Supplied data:
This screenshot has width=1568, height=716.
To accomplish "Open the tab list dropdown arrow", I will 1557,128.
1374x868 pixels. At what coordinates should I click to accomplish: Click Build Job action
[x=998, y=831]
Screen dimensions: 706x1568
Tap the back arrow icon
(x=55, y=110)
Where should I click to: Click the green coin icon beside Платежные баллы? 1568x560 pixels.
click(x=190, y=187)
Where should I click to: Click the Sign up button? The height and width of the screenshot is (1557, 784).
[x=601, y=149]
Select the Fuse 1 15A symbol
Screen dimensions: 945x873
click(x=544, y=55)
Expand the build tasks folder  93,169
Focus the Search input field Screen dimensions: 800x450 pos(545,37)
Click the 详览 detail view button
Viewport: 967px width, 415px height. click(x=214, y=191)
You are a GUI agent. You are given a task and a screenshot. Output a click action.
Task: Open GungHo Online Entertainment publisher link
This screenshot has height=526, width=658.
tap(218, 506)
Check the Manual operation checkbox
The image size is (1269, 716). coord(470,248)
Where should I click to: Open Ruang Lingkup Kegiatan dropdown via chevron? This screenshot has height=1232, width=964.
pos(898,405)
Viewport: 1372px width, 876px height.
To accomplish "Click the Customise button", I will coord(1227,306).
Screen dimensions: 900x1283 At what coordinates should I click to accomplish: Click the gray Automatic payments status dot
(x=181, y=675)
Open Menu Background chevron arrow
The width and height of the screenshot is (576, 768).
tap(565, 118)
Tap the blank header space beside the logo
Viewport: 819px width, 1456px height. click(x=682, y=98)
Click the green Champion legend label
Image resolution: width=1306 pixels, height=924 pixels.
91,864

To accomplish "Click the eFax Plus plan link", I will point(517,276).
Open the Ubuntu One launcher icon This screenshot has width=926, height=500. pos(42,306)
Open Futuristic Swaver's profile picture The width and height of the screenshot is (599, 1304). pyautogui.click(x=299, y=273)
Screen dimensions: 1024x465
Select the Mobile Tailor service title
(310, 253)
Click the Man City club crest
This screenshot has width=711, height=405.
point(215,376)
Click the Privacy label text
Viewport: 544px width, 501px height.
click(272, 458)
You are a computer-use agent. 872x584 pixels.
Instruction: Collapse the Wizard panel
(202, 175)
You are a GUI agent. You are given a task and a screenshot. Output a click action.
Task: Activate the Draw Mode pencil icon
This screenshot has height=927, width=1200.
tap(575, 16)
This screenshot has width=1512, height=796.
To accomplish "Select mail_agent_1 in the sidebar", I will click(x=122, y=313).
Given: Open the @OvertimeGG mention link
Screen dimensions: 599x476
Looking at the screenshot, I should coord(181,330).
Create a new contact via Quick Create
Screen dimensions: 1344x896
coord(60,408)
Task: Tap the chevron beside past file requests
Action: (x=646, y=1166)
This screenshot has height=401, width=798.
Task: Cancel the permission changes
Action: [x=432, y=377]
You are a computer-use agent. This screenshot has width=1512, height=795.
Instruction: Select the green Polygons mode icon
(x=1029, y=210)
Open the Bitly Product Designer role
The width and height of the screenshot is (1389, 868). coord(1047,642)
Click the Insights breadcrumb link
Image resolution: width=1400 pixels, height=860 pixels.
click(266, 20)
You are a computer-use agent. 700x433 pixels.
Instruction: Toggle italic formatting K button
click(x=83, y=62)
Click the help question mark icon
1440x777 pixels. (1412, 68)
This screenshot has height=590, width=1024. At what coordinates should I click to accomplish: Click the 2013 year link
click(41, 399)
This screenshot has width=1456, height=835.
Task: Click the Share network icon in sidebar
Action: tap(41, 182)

Task description: Start copying at the line that contains "This screenshot has height=590, width=1024." and stop after the last line of the records, keeping every line exactly.

Reply:
This screenshot has height=590, width=1024. At what coordinates should I click to accomplish: Click the 2013 year link
click(41, 399)
This screenshot has width=1456, height=835.
Task: Click the Share network icon in sidebar
Action: tap(41, 182)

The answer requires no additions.